# A/C and Furnace ON at the same time?



## obajaj (May 18, 2009)

Hi folks,

I have a Carrier A/C (Model 38BRC048370) and Gas Furnace (Model 58STA090) using a Basic Digital Thermostat by Honeywell (Model 69-1490).

Since the last couple of weeks I noticed that the place does not cool as much and the Room temperature (82F) never reached the temperature that I set on the Thermostat (76F). The air that came out from the vents seemed to be cool at first, later it seemed to get warmer.

When I checked the A/C unit outdoor a week ago, the unit did not seem to turn on and it seemed that the capacitor and contactor were bad (contactor had an open coil), and the 24V fuse on the furnace circuit had blown, so I replaced all those 3 parts.

Now, I do see that the A/C unit outside DOES turn on (both compressor and condensor fan) but it seems to stay ON!! If I manually shut off the system on the Thermostat, the A/C unit outside does turn off.

However, I have the same original problem..... The room inside initially seems to have cool air coming out from the vents. Later the air seems to be warmer and the A/C unit outside seems to be fighting to reach the Set temperature (It is constantly ON). The thermostat shows 82F even though I set it to as low as 68F.

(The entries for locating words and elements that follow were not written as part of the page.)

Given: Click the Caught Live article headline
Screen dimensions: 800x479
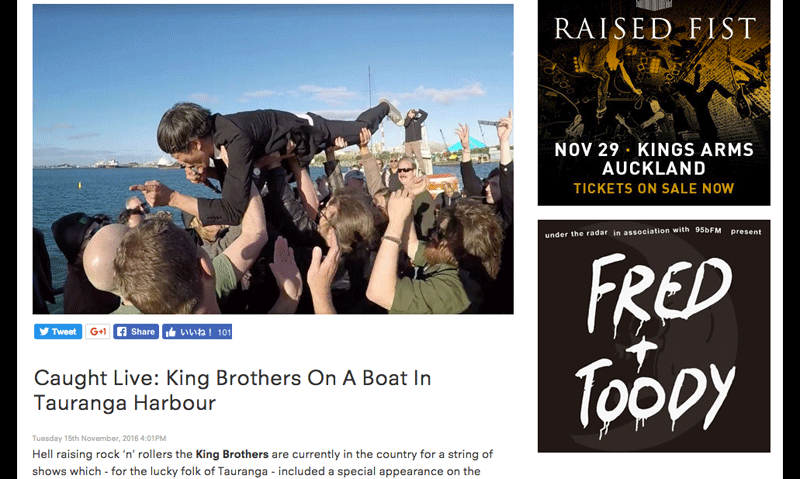Looking at the screenshot, I should pos(232,390).
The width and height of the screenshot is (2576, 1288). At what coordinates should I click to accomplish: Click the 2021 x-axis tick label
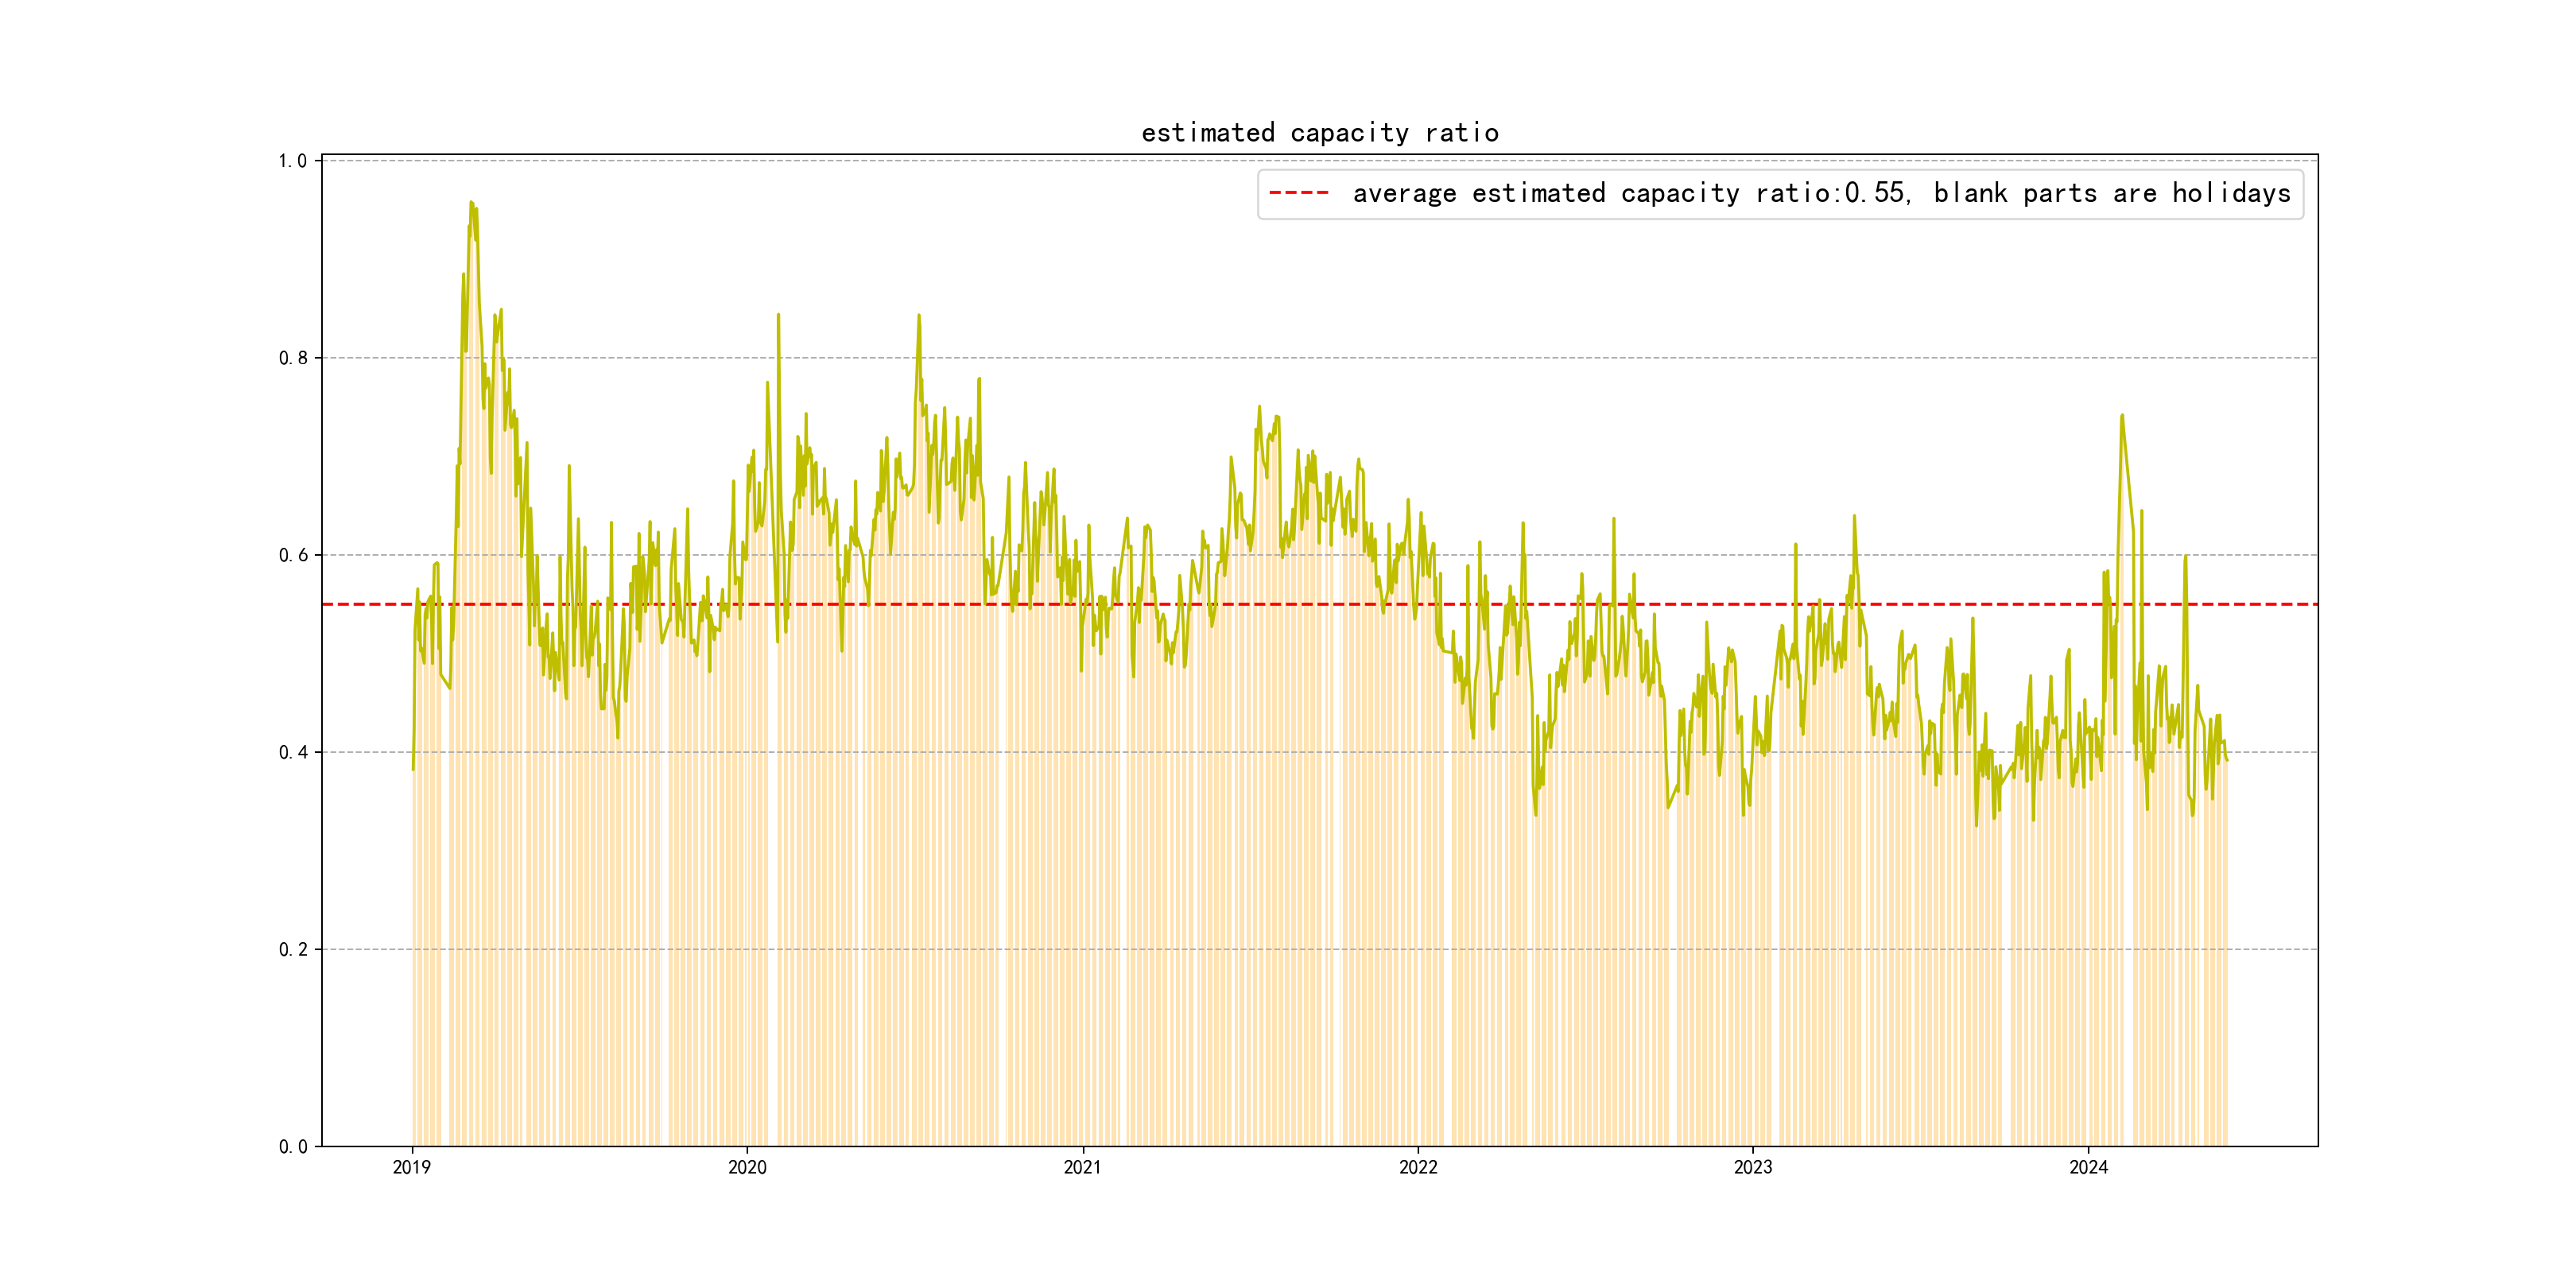point(1082,1167)
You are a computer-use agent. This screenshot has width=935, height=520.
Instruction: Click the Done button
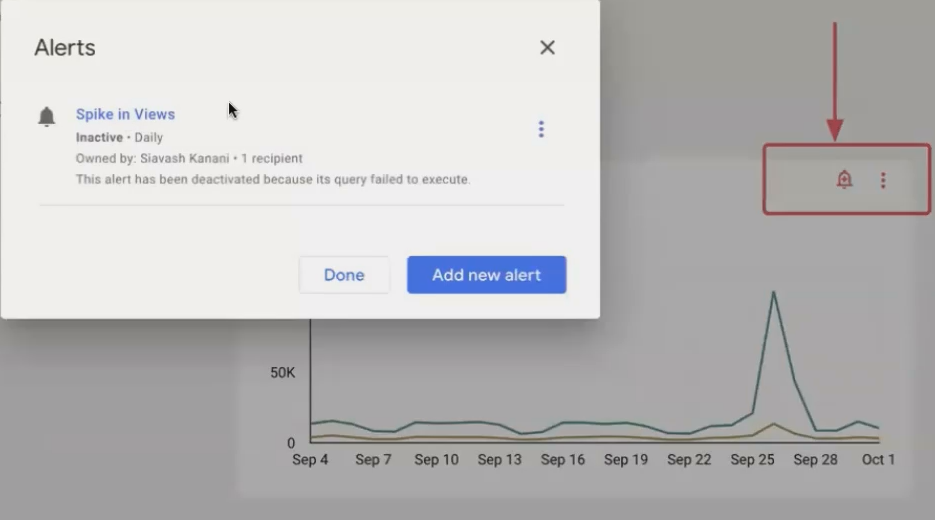point(344,275)
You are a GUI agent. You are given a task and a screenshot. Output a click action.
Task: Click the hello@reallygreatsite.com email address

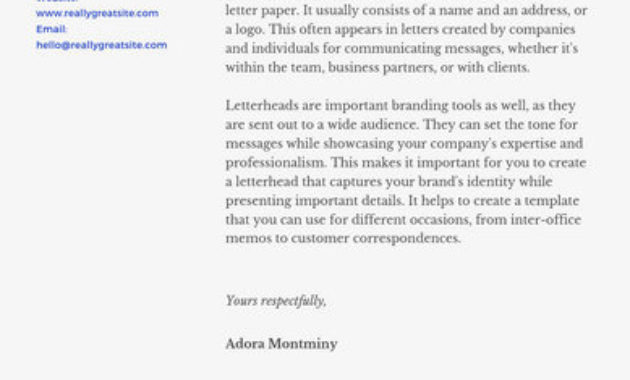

Is it possible the A/C and Gas Furnace are ON, AT THE SAME TIME!!?
The status LED on the control circuit in the Furnace box in the attic shows a constant RED light. How can I tell if the Gas Furnace is also engaging at the same time as the A/C? What could be the problem?
Could it be a bad control board?

Also, when I turn the Thermostat switch from "Cool" to either "Off" or "Heat" the LCD display on the Thermostat goes blank.

Thanks in advance for your help!


----------



## nukes00 (May 18, 2009)

Obajaj,  You might be missing something with your system.  I know little about how AC and heating systems interact, but I do remember having a house that had the AC coils mounted in the ductwork  just above the heater.  It was a heating system from the early 60's, with the AC retrofitted in the 80's.  I had to follow a pencil written direction sheet on how to shut off the heat, to include turning off the gas and isolating the thermostatic controlled gas solenoid, and resetting a control system for the fan motor mounted on the supply duct.  To the best I can remember, I had to push a knob and turn it until it tripped a lever inside,  then in the fall, I had to do the process in reverse to get the heat back on.  The Heater and AC were two different manufacturers, and I am not sure who had the design on the round black control unit.   Good luck to ya!


----------



## obajaj (May 18, 2009)

I did a Google search and figured out the problem!

What was happening was that because the thermostat connector pins were so close to each other, when I last plugged in the thermostat, 2 pins (presumably the A/C and furnace control signals) were pinched together into the same pinhole connector and were shorted.
Everytime the A/C was turned on by the thermostat, I think it triggered the furnace as well, and so I had a mixture of hot and cool air, the room temperature thus never reaching the set temperature and making the A/C fight to stay on, trying to reach the seat temperature.

Anyway, I found the 2 pins shorted, (1 of them had got bent in the process). I unbent and straightened the pin and plugged in my thermostat and the system seems to be working fine now (It seemed to be cooling fine, with the vent producing cool air strictly). I left home for work this morning, but I will test it again, later this evening and also test the heating independent of cooling..... I'm fairly sure I have fixed the problem though....


----------